Mann described the prince as being of an ?insupportablity of both stench and
temper.’

 

As
Charles Edward’s drinking escalated and his bouts of sickness and impotence
magnified, Louise became increasingly the victim of verbal and physical
domestic violence. Unable to tolerate it any longer, in 1780 she escaped to the
nearby Convento delle Bianchette and then to Rome. She was followed there by
her lover, poet and dramatist Vittorio Alfieri, whom she had met in 1778.
Obtaining a legal separation from her husband, she lived with Alfieri until his
death in 1803. As custodian of his memory, she commissioned Canova to sculpt
his funeral monument for the Basilica of Santa Croce. She is also buried there
in the Castellani Chapel.

 

Abandoned
by Louise, Charles Edward turned for assistance to Charlotte, his illegitimate
daughter born in 1753 to Clementina Walkinshaw, one of his many mistresses,
proclaiming her Duchess of Albany.
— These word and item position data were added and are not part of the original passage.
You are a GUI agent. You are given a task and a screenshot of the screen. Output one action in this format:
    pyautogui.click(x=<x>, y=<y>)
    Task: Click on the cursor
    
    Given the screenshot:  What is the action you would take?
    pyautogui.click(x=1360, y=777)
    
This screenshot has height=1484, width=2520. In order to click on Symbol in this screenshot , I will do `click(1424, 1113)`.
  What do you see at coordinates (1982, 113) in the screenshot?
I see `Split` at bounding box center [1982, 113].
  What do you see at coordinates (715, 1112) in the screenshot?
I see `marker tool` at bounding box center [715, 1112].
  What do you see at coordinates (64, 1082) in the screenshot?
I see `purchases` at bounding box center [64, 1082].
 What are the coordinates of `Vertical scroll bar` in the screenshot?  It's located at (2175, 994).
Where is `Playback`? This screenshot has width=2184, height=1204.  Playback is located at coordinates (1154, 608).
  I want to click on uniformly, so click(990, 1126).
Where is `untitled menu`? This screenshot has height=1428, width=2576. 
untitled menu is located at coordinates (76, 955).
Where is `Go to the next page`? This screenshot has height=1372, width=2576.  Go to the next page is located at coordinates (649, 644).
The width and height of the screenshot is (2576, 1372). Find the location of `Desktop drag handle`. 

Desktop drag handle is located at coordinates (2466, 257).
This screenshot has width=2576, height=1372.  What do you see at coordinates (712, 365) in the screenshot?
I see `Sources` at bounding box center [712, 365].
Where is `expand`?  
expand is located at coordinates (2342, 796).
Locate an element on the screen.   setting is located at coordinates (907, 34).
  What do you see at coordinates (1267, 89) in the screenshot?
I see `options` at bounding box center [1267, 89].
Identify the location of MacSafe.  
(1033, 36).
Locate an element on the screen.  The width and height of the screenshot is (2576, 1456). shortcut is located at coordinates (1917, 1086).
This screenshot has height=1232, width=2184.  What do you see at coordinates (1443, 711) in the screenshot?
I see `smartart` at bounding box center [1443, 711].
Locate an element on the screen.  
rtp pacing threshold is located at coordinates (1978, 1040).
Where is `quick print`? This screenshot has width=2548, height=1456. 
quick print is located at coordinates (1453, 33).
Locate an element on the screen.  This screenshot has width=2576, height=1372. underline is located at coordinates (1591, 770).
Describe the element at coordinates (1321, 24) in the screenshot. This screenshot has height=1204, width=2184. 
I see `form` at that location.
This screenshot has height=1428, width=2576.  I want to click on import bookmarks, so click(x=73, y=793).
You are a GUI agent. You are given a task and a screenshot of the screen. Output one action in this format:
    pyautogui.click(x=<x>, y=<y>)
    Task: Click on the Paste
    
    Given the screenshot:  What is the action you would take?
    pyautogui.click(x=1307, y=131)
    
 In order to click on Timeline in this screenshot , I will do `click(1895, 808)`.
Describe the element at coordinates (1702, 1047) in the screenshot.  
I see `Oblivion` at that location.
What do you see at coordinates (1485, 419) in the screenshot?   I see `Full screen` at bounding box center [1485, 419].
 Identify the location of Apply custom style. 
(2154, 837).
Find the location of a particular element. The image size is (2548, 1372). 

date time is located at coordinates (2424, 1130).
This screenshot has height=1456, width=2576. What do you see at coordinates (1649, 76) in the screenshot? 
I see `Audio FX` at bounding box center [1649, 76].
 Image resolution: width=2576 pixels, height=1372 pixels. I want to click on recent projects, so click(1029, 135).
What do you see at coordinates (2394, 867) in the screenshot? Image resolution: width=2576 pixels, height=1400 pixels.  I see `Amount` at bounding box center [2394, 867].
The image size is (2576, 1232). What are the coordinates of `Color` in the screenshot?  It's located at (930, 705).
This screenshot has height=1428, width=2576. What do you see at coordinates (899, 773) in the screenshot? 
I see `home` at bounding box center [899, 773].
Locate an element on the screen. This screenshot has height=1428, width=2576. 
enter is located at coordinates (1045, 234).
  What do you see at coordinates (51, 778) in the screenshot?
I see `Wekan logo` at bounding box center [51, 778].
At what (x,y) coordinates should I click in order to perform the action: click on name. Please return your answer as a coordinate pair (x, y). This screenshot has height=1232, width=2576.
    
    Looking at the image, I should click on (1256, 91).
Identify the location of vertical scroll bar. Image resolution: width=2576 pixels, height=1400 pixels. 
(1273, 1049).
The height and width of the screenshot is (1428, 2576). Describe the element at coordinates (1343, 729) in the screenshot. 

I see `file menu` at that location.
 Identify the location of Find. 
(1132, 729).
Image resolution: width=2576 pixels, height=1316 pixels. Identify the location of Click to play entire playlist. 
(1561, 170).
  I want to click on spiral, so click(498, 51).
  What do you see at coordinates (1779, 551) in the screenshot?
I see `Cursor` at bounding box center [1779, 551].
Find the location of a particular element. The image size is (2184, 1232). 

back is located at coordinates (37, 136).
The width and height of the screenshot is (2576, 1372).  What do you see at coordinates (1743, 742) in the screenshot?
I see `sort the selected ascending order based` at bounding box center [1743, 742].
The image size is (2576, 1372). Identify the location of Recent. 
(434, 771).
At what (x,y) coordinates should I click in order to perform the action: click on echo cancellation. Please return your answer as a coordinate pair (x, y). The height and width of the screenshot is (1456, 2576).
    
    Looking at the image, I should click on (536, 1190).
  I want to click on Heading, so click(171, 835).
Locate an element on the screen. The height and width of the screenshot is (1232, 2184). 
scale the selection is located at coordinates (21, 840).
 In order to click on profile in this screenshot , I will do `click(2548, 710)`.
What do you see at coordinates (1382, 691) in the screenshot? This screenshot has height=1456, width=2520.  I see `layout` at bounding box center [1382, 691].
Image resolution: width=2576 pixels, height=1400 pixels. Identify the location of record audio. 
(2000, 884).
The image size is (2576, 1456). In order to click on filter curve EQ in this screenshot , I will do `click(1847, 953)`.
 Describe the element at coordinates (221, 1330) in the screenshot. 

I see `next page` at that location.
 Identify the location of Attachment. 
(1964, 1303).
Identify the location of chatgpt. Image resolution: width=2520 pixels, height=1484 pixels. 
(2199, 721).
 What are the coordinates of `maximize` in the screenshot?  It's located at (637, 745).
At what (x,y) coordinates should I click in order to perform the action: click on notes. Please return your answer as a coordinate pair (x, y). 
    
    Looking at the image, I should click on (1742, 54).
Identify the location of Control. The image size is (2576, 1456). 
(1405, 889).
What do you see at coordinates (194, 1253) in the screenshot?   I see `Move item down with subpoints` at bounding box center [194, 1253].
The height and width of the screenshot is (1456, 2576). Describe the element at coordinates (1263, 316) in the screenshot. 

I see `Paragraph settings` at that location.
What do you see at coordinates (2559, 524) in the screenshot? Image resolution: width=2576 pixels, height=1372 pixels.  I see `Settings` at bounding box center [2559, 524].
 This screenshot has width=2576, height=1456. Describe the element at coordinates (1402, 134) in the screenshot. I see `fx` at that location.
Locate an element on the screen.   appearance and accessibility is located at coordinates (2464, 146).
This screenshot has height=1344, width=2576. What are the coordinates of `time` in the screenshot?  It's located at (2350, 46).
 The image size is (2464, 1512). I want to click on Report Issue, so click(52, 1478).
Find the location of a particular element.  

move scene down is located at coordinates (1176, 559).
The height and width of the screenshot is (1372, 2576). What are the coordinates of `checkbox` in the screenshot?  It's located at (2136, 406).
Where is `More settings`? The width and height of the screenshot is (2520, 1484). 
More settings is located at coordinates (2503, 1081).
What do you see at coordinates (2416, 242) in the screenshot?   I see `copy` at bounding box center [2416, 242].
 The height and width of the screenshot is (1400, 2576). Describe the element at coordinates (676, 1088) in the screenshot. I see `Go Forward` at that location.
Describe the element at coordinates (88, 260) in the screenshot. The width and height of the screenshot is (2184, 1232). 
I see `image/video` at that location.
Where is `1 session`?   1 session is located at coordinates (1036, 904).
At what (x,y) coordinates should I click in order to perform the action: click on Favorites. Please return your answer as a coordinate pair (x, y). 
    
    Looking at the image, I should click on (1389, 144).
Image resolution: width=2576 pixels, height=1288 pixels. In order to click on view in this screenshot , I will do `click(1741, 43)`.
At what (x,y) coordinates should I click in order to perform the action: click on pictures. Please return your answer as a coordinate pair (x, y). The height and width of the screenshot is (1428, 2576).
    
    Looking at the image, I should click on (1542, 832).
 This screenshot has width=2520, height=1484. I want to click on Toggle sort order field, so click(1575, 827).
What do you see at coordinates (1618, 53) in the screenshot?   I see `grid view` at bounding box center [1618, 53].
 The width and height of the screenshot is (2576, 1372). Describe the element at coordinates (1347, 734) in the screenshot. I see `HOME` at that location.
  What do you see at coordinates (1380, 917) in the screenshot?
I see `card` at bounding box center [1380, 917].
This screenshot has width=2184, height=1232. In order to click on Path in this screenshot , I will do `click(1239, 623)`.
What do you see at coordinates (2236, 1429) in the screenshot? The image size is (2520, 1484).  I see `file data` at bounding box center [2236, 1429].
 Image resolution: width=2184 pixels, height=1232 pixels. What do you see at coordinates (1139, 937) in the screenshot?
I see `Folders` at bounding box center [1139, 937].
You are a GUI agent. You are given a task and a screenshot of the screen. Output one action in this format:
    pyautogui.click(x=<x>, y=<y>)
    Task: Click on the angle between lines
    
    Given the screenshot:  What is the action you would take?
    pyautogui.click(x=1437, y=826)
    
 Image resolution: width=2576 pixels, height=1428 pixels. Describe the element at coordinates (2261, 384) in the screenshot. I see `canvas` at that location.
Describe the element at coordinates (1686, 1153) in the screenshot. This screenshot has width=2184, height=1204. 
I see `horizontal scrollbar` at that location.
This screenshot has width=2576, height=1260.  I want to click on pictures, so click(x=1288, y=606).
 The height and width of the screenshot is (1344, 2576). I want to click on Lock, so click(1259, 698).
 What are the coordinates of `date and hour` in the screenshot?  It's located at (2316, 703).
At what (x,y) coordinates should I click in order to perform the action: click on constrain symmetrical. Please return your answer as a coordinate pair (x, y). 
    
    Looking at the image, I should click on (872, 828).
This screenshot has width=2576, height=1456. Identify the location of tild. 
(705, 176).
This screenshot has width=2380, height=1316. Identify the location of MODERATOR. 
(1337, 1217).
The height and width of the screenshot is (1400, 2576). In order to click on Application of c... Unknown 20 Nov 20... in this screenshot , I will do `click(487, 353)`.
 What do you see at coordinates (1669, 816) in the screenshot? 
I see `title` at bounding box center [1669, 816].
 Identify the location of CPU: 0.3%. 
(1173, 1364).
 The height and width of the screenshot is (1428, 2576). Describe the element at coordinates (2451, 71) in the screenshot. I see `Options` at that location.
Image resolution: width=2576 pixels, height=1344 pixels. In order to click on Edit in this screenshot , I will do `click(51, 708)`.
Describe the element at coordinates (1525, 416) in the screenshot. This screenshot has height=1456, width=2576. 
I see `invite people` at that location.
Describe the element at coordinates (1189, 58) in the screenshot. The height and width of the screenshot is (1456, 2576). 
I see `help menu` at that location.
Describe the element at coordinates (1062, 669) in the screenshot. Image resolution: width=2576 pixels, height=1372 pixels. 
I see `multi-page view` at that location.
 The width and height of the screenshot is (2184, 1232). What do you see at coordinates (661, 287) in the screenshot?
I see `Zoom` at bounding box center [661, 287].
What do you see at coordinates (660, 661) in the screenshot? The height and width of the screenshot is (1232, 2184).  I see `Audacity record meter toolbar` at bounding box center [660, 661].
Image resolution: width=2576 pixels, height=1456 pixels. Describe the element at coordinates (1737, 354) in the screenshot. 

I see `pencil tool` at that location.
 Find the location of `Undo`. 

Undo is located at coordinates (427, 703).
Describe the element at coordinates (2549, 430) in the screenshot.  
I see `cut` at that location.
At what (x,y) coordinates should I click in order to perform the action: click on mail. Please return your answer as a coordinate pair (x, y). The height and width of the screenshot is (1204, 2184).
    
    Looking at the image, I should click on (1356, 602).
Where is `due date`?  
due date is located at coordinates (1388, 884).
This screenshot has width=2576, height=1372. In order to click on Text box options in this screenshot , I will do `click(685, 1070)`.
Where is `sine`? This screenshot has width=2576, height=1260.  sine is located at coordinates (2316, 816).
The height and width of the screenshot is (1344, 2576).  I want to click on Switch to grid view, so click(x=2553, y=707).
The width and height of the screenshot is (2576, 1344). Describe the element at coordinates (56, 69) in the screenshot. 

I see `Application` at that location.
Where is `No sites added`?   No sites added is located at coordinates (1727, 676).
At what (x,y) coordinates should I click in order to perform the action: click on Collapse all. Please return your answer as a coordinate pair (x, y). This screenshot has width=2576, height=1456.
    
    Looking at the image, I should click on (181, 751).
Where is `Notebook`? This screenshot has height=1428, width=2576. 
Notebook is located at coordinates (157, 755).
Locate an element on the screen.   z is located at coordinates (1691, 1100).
Charlotte nursed him until he died of a
series of strokes in Rome, where he had returned just a short time before his
death on January 31, 1788. He was buried at the Frascati Cathedral, where his
praecordia (a vessel containing his heart) can still be found, but his remains
were later transferred to the Stuart family crypt in Saint Peter’s Basilica in
the Vatican.

 

Although
at the end of his life there remained a mere vestige of his former glory, many
in Scotland and elsewhere continue to love and admire him as the young,
romantic hero whose exploits in the ill-fated 1745 rebellion are legendary.